Я очень хочу научиться прощать. Не просто делать вид, что ничего не было, а в сердце — нет-нет, да и всплывает давняя обида. И жалеешь себя, но и радуешься, что ты такая хорошая, добрая, сказала же: «Бог простит!» Эта маленькая история, которую мне рассказали — о настоящем прощении. Таком, которого, наверное, и ждет от нас Христос.
«Как можно так жить?»
— …Я плакала тогда, а Шурка обнимала меня и успокаивала, — говорила мне Света. — Не я ее, а она меня, понимаешь?!
Светлана — прихожанка близлежащего храма. Но иногда бывает и у нас на службах. А недавно выяснилось, что мы обе с детства живем в этом районе и в одно время учились в соседних школах. Это Света меня узнала. Я ее совсем не помню. Но она не обижается.
Зато помню я Шурку. Как оказалось, она училась со Светланой в одном классе. Жила где-то недалеко от меня.
Шурку сложно было не запомнить. Она всегда сильно хромала, видимо, ДЦП, и у нее что-то было с одним глазом. Мне, советскому ребенку, тогда это казалось чем-то страшным, диким и немыслимым. Как вообще можно ТАК жить — с хромотой.

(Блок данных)

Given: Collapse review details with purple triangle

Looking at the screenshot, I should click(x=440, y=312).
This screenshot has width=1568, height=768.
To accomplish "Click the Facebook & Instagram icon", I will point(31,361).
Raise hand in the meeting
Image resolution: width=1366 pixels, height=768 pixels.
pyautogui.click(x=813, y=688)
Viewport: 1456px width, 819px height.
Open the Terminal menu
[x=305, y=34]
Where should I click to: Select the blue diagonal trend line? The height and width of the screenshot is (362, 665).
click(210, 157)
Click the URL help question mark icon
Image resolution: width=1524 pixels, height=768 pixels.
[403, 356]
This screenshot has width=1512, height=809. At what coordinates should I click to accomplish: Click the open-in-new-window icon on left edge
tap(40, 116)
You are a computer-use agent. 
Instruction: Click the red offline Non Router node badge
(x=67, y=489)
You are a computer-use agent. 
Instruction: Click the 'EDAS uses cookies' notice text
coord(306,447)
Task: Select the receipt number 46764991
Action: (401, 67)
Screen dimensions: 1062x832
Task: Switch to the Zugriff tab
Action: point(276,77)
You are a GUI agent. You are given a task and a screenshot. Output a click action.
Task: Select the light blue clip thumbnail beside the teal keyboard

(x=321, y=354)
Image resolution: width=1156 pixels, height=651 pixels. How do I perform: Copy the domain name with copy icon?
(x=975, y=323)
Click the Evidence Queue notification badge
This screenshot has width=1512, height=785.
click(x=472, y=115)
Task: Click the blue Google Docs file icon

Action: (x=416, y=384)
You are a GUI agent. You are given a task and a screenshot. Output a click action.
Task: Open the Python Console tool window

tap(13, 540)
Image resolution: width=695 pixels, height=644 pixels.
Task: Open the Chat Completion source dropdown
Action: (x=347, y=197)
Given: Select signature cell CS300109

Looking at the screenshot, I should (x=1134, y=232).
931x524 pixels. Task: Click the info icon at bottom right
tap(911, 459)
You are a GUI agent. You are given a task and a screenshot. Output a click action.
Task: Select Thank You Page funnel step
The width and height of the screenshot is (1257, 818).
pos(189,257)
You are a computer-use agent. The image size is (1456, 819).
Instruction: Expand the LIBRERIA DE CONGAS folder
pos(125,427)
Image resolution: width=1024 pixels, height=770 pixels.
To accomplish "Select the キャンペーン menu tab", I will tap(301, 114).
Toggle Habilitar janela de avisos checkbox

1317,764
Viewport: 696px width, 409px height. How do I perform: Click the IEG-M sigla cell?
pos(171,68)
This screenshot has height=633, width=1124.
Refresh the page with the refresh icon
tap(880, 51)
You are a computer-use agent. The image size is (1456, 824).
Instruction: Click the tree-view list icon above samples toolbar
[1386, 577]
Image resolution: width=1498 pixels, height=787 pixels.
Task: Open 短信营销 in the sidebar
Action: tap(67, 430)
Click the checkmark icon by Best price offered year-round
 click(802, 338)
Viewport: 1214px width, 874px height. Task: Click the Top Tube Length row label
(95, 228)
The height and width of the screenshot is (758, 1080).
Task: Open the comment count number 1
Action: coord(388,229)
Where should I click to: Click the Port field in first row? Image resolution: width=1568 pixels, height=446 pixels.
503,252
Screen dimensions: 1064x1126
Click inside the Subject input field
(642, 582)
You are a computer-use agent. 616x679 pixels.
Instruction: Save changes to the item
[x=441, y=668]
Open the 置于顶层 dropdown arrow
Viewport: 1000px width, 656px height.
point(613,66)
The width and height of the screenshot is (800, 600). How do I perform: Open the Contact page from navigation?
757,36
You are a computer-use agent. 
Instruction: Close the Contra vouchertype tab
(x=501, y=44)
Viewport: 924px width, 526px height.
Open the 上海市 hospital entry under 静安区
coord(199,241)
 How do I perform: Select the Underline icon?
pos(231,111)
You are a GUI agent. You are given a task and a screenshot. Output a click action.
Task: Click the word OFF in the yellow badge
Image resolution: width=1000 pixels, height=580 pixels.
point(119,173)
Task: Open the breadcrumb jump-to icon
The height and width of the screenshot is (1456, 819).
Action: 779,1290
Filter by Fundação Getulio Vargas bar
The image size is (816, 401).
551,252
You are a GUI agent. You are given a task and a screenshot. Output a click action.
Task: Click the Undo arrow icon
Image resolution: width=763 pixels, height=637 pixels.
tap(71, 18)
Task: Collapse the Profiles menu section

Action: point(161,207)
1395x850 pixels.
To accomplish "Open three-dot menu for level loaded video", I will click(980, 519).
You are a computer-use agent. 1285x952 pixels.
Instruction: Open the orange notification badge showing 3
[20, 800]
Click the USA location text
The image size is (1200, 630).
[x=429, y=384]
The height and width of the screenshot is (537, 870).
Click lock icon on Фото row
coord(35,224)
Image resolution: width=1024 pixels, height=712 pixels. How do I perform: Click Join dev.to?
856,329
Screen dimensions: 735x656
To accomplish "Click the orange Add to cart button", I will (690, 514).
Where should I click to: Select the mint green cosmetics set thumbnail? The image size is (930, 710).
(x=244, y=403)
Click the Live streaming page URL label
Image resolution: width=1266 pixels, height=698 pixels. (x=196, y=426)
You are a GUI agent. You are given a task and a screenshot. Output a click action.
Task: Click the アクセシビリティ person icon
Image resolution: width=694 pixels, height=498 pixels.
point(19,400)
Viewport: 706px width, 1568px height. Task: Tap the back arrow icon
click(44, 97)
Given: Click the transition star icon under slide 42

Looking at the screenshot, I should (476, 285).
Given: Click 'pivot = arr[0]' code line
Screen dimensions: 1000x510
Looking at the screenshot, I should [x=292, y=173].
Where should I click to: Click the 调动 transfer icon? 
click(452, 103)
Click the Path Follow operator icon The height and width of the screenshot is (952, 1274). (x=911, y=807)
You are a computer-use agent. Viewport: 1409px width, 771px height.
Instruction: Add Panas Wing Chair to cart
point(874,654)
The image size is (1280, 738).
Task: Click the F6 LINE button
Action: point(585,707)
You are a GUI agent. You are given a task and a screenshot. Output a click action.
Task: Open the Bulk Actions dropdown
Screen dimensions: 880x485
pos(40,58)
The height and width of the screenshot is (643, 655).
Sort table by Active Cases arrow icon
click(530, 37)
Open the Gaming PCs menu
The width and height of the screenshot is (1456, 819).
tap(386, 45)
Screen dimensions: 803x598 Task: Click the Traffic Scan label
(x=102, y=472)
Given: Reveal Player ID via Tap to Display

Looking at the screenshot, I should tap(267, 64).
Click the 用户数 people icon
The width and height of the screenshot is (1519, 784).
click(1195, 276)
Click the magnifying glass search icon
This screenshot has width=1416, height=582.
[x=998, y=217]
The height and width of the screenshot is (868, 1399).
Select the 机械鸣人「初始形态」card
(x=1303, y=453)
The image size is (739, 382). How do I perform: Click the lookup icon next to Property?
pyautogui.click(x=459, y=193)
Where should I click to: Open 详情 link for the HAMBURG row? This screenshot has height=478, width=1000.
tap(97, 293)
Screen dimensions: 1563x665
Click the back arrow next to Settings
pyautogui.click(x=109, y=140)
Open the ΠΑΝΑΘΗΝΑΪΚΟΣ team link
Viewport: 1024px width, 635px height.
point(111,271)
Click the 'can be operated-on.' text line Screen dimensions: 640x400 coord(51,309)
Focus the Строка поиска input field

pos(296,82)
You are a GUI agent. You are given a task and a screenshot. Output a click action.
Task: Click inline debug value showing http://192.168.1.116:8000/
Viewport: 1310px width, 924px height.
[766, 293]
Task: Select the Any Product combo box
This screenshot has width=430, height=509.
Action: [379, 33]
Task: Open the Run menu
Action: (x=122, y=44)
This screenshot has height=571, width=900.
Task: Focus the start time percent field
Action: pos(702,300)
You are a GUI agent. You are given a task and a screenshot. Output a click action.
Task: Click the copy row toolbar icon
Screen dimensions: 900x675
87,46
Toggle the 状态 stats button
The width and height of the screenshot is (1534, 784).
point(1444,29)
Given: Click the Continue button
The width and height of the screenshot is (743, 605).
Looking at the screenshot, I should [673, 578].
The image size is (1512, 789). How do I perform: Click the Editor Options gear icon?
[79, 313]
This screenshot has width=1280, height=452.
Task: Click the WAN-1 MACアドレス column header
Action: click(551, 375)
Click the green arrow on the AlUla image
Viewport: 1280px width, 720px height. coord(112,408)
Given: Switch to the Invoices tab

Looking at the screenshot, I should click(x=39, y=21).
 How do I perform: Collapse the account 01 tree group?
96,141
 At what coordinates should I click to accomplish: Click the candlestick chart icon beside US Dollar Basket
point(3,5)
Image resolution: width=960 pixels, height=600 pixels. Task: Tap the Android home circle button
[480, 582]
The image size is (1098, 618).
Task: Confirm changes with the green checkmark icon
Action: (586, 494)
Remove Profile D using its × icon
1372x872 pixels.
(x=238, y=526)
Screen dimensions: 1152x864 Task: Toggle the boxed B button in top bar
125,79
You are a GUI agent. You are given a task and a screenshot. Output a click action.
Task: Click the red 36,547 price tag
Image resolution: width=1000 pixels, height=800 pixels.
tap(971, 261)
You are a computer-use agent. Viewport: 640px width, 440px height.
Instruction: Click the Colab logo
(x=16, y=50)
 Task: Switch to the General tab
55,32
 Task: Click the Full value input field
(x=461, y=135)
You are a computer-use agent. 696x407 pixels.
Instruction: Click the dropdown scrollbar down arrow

## Задание
Выпишите без изменений часть фрагмента о прощении от слов «Я очень хочу» до слов «она меня, понимаешь?!» включительно. Строки блока данных для работы с заданием не нужны.

## Ответ
Я очень хочу научиться прощать. Не просто делать вид, что ничего не было, а в сердце — нет-нет, да и всплывает давняя обида. И жалеешь себя, но и радуешься, что ты такая хорошая, добрая, сказала же: «Бог простит!» Эта маленькая история, которую мне рассказали — о настоящем прощении. Таком, которого, наверное, и ждет от нас Христос.
«Как можно так жить?»
— …Я плакала тогда, а Шурка обнимала меня и успокаивала, — говорила мне Света. — Не я ее, а она меня, понимаешь?!